Supplied records:
BEGIN

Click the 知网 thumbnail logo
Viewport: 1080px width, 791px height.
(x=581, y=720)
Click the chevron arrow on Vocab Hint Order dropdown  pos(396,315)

END
BEGIN

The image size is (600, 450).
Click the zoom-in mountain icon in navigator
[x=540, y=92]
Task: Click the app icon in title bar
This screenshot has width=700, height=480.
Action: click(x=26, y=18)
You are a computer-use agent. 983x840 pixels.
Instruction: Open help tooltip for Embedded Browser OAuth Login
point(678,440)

END
BEGIN

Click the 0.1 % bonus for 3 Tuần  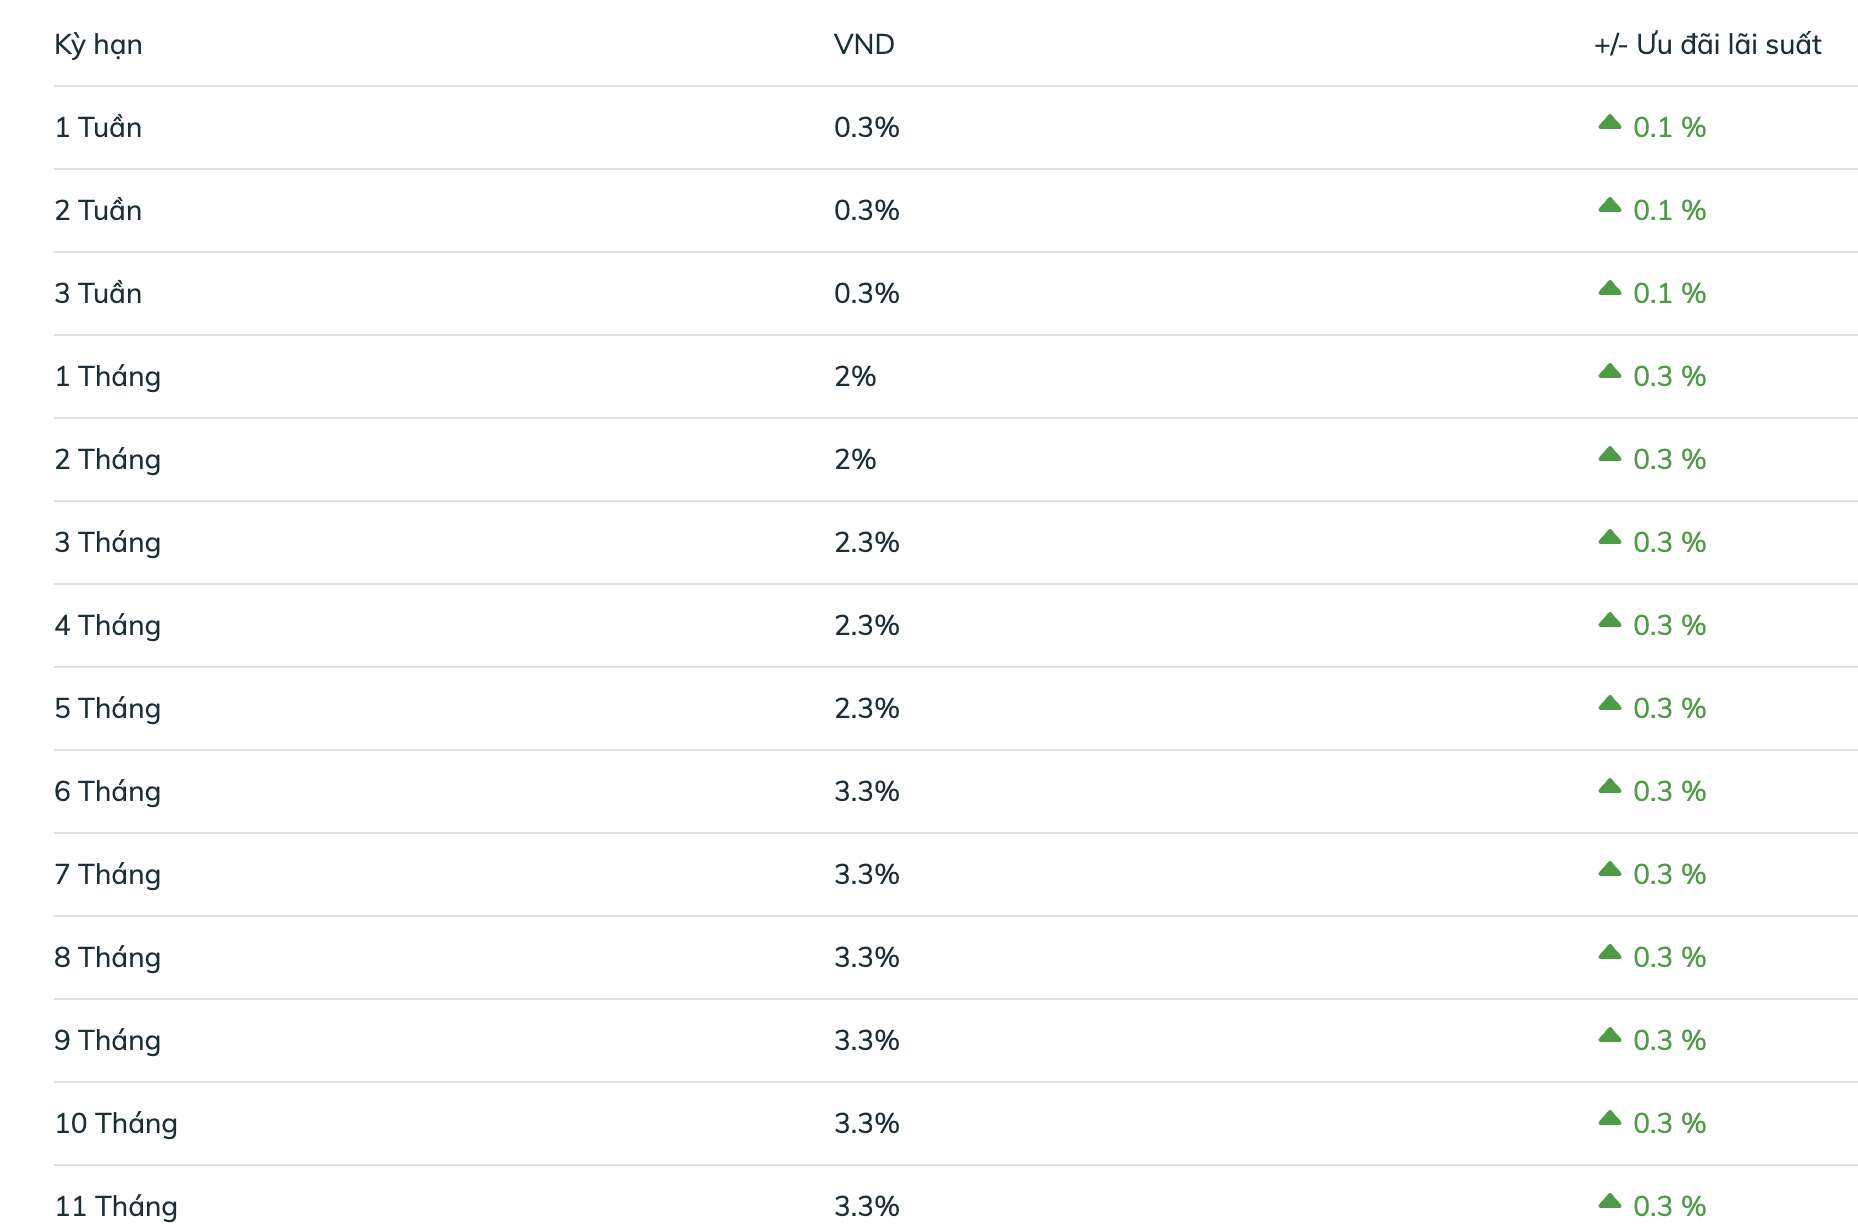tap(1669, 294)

END

What to do: Using the data above, extract exactly the lines from the one that holds "Click the 知网 thumbnail logo" to the one that holds "Click the chevron", both ends included, and no others.

Answer for the task:
Click the 知网 thumbnail logo
Viewport: 1080px width, 791px height.
(x=581, y=720)
Click the chevron arrow on Vocab Hint Order dropdown  pos(396,315)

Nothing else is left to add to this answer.